### Texto de origen

= = = =

La soberanía era en consecuencia, uno de los atributos esenciales y constitutivos del Estado moderno, resultado de una larga evolución histórica e institucional, esbozada desde Westfalia a mediados del siglo XVII y refrendada en el Congreso de Viena de 1815.

El propio Andrés Bello, acaso el primer pensador latinoamericano en abordar la cuestión de la soberanía, escribía en su “Derecho Internacional” en 1832: “la independencia de la nación consiste en no recibir leyes de otra, i su soberanía en la existencia de una autoridad suprema que la dirije i representa. El poder i autoridad de la soberanía se derivan de la nación, si no por una institución positiva, a lo menos por su tácito reconocimiento i su obediencia. La nación puede transferirla de una mano a otra, alterar su forma, constituirla a su arbitrio. Ella es pues, orijinariamente el soberano.” ([2])

Cabe subrayar que la centralización del Estado se hizo no solamente a costa de las antiguas identidades regionales y locales, sino también sobre la base de la estructuración de dos aparatos institucionales de amplia capacidad territorial: la administración burocrática, el funcionariado de las aduanas e impuestos, los ministerios y juzgados, y la formación de los primeros ejércitos verdaderamente nacionales y modernos, sobre una base territorial, tanto de reclutamiento como de organización y despliegue.

En definitiva, los Estados nacionales se vieron conferidos de un poder autónomo e independiente prácticamente incontrarrestable, al interior de sus fronteras. No puede olvidarse que la soberanía como construcción teórica con derivaciones jurídicas y políticas, estaba basada en la premisa de la intangibilidad de las fronteras, entendidas éstas como límites físicos, políticos y jurídicos absolutos.


EN LA ERA
DEL IMPERIO UNIPOLAR


Probablemente el primer concepto que debemos intentar comprender a la hora de analizar los impactos originados en los procesos y tendencias globalizadoras sobre los Estados nacionales, es que la globalización forma parte de una época histórica determinada, que constituye una fase determinada del desarrollo capitalista mundial y de que no se trata de una tendencia definitiva ni irreversible.

El segundo concepto es que los Estados nacionales, organizados y estructurados conforme a la lógica territorial de las soberanías absolutas que se corresponden a lo que podría denominarse el “paradigma de Westfalia”, no han caducado definitivamente sino que se encuentran amenazados por un conjunto de tendencias centrífugas que ponen en tela de juicio su capacidad de adaptación a los nuevos escenarios internacionales.

Asistimos por lo tanto, no solo a una reformulación –en ciertos casos, dramática- de los términos de referencia teóricos, políticos y geopolíticos que caracterizan a los Estados modernos y a las naciones que les dan fundamento, sino que además esta redefinición estatal-nacional tiene lugar hoy, a principios del siglo XXI, en un contexto mundial caracterizado por la reformulación de la arquitectura internacional en los planos político, económico y estratégico.

El orden mundial que se está estructurando en estos primeros años del siglo XXI, constituye el resultado aun inacabado de tendencias profundas que venían incubándose desde la etapa final del ciclo de la disuasión bipolar (1945-1990) y que ahora hacen eclosión, dando orígen a un escenario internacional caracterizado por la unipolaridad y la incertidumbre.

= = = =

(Registros de localización de palabras y elementos)
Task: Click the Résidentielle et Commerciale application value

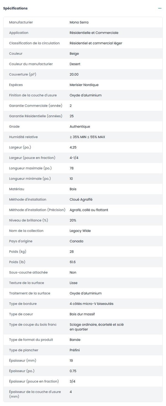Action: tap(94, 33)
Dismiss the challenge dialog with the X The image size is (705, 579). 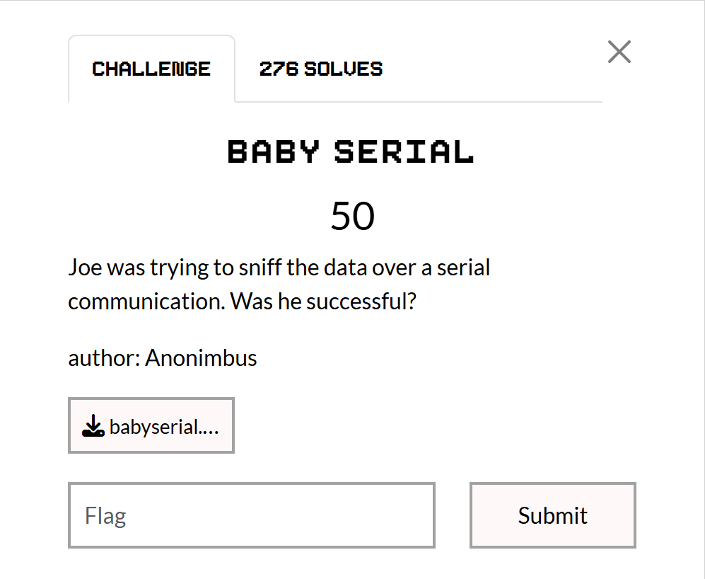pyautogui.click(x=619, y=51)
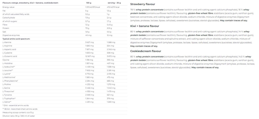259x119 pixels.
Task: Click the L-Leucine** row label
Action: click(8, 70)
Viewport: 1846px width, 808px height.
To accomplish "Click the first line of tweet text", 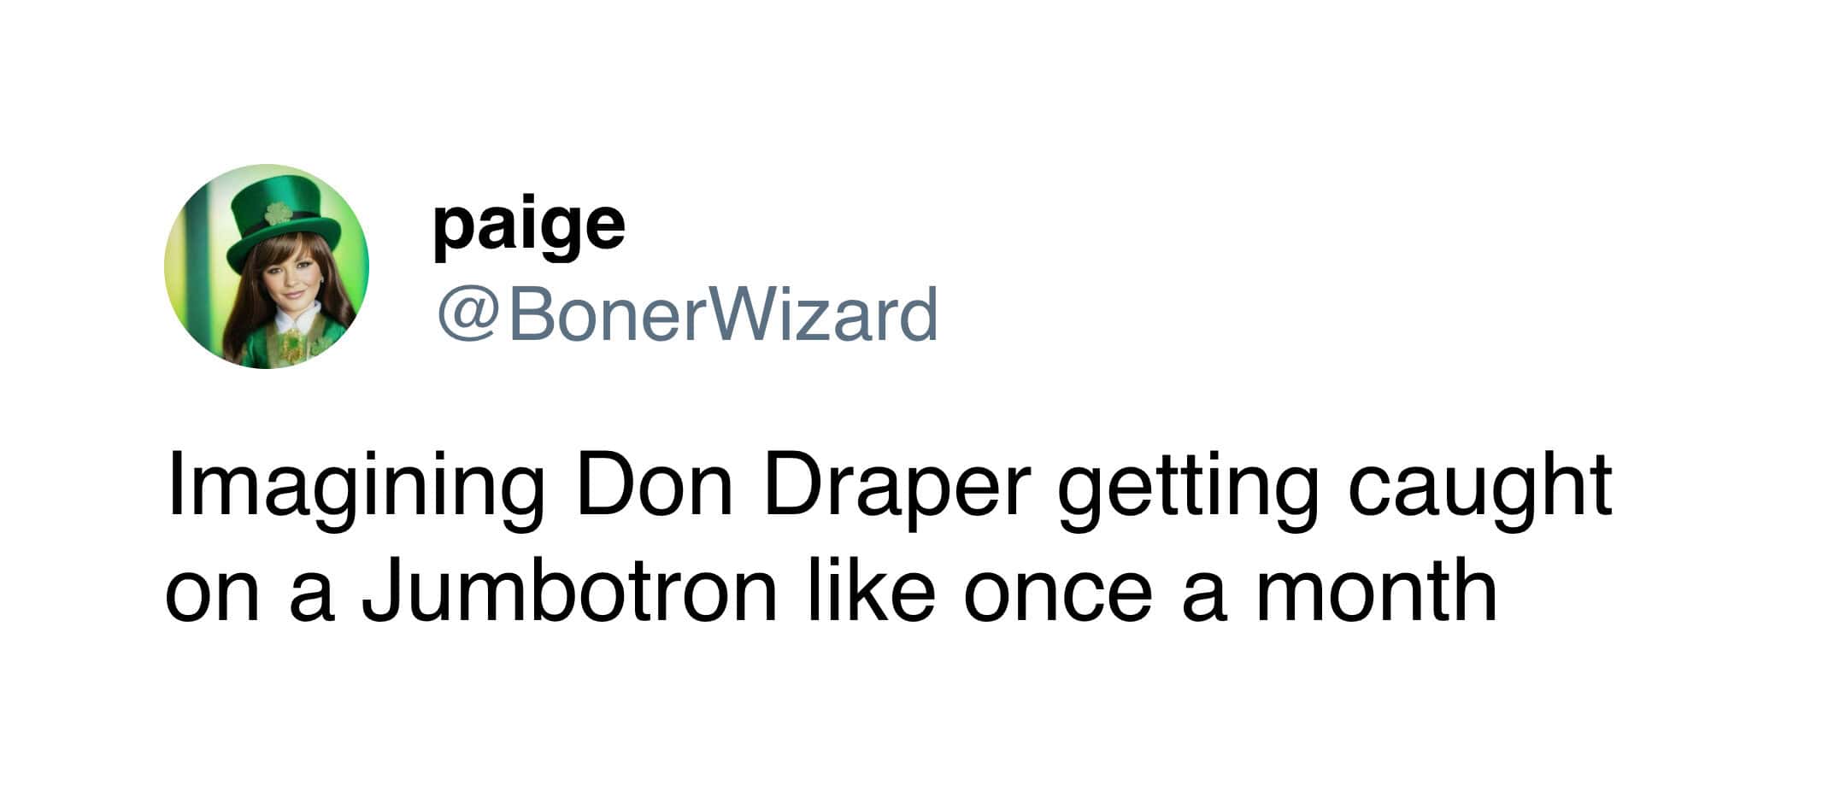I will (x=890, y=490).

= = = =

### Instrucciones
1 – Copie del texto sobre la soberanía todo lo que va desde "La soberanía era" hasta "Viena de 1815.".
2 – Indique si cada afirmación concuerda con el texto sobre la soberanía. Responda sí o no y cite literalmente las palabras que lo deciden: (a) La globalización es una tendencia definitiva e irreversible. (b) El ciclo de la disuasión bipolar abarcó de 1945 a 1990. (c) Los Estados nacionales organizados según el paradigma de Westfalia han caducado definitivamente.
Para resolver lo que se pide, utilice únicamente el texto sobre la soberanía.

### Resultados del ejercicio
1 –
La soberanía era en consecuencia, uno de los atributos esenciales y constitutivos del Estado moderno, resultado de una larga evolución histórica e institucional, esbozada desde Westfalia a mediados del siglo XVII y refrendada en el Congreso de Viena de 1815.

2 –
(a) No: "no se trata de una tendencia definitiva ni irreversible".
(b) Sí: "el ciclo de la disuasión bipolar (1945-1990)".
(c) No: "no han caducado definitivamente".